Discussion:
[PATCH RFC for-next] net/mlx4_core: Fix racy flow in the driver CQ completion handler
Or Gerlitz
2012-08-30 10:38:05 UTC
Permalink
From: Yishai Hadas <yishaih-VPRAkNaXOzVWk0Htik3J/***@public.gmane.org>

The mlx4 CQ completion handler, mlx4_cq_completion doesn't bother to lock
the radix tree which is used to manage the table of CQs, nor to increase
the reference count of the CQ before invoking the user provided callback.

This is racy and can cause use after free, null pointer dereference, etc various
crashes. Fix that by wrapping the radix tree lookup with taking the table lock,
and increase the ref count for the time of the callback.

Signed-off-by: Yishai Hadas <yishaih-VPRAkNaXOzVWk0Htik3J/***@public.gmane.org>
Signed-off-by: Or Gerlitz <ogerlitz-VPRAkNaXOzVWk0Htik3J/***@public.gmane.org>

---

Hi Roland,

Doing some code review on the related parts, I didn't see any way
the handler can be protected for the tree lockup and the user callback
invokation other then using these methods, e.g as done by the "event"
callback. Looking on mthca, I see the same behaviour -- mthca_cq_completion
takes no locks and doesn't increase the refcount while mthca_cq_event does
go by the book and do what ever needed, anything we miss here? its there
from day one...

Or.

drivers/net/ethernet/mellanox/mlx4/cq.c | 7 +++++++
1 files changed, 7 insertions(+), 0 deletions(-)

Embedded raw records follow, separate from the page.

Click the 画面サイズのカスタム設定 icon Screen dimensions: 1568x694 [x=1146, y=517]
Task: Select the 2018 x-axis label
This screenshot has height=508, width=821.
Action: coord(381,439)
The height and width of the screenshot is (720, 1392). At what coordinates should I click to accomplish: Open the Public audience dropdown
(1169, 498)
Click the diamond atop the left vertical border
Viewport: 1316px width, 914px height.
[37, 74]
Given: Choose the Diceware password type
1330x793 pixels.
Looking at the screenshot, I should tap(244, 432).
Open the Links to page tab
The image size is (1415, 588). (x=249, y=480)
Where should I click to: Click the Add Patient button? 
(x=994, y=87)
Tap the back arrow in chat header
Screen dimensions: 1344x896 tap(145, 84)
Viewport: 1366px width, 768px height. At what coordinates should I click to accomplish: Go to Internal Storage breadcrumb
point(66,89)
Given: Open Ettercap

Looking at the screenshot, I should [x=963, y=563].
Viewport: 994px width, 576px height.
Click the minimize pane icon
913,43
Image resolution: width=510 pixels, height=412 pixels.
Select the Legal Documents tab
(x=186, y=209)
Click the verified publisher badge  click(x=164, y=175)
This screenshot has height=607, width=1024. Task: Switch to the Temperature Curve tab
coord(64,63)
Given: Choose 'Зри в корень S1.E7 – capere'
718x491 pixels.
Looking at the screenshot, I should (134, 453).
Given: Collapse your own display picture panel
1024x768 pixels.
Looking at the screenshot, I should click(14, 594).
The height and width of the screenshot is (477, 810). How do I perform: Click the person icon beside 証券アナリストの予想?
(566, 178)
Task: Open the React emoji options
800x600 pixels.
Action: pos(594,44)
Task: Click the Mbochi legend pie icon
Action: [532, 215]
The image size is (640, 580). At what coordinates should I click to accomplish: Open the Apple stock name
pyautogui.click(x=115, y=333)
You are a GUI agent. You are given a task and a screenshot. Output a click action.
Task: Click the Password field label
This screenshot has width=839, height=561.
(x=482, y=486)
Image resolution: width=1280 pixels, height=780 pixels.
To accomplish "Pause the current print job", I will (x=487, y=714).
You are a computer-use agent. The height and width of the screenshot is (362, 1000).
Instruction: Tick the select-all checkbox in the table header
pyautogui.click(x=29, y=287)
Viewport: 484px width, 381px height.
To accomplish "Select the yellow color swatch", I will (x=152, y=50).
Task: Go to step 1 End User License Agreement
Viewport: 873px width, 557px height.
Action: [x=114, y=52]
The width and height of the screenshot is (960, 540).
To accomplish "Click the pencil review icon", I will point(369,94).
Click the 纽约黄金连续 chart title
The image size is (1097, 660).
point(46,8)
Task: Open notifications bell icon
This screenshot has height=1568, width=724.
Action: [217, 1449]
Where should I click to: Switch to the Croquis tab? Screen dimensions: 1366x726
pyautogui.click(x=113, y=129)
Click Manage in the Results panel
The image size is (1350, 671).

diff --git a/drivers/net/ethernet/mellanox/mlx4/cq.c b/drivers/net/ethernet/mellanox/mlx4/cq.c
index 7e64033..05d9529 100644
--- a/drivers/net/ethernet/mellanox/mlx4/cq.c
+++ b/drivers/net/ethernet/mellanox/mlx4/cq.c
@@ -56,9 +56,14 @@
void mlx4_cq_completion(struct mlx4_dev *dev, u32 cqn)
{
struct mlx4_cq *cq;
+ struct mlx4_cq_table *cq_table = &mlx4_priv(dev)->cq_table;

+ spin_lock(&cq_table->lock);
cq = radix_tree_lookup(&mlx4_priv(dev)->cq_table.tree,
cqn & (dev->caps.num_cqs - 1));
+ if (cq)
+ atomic_inc(&cq->refcount);
+ spin_unlock(&cq_table->lock);
if (!cq) {
mlx4_dbg(dev, "Completion event for bogus CQ %08x\n", cqn);
return;
@@ -67,6 +72,8 @@ void mlx4_cq_completion(struct mlx4_dev *dev, u32 cqn)
++cq->arm_sn;

cq->comp(cq);
+ if (atomic_dec_and_test(&cq->refcount))
+ complete(&cq->free);
}

void mlx4_cq_event(struct mlx4_dev *dev, u32 cqn, int event_type)
--
1.7.1

--
To unsubscribe from this list: send the line "unsubscribe linux-rdma" in
the body of a message to majordomo-***@public.gmane.org
More majordomo info at http://vger.kernel.org/majordomo-info.html
Or Gerlitz
2012-08-30 22:17:54 UTC
Permalink
Can you be explicit about the race you're worried about?
few

1. on the time CQ A is deleted an interrupt that relates to CQ B
takes place and a radix
tree lookup is running while an element is being deleted from the
tree, looking on the radix tree API, I don't see that this is allowed.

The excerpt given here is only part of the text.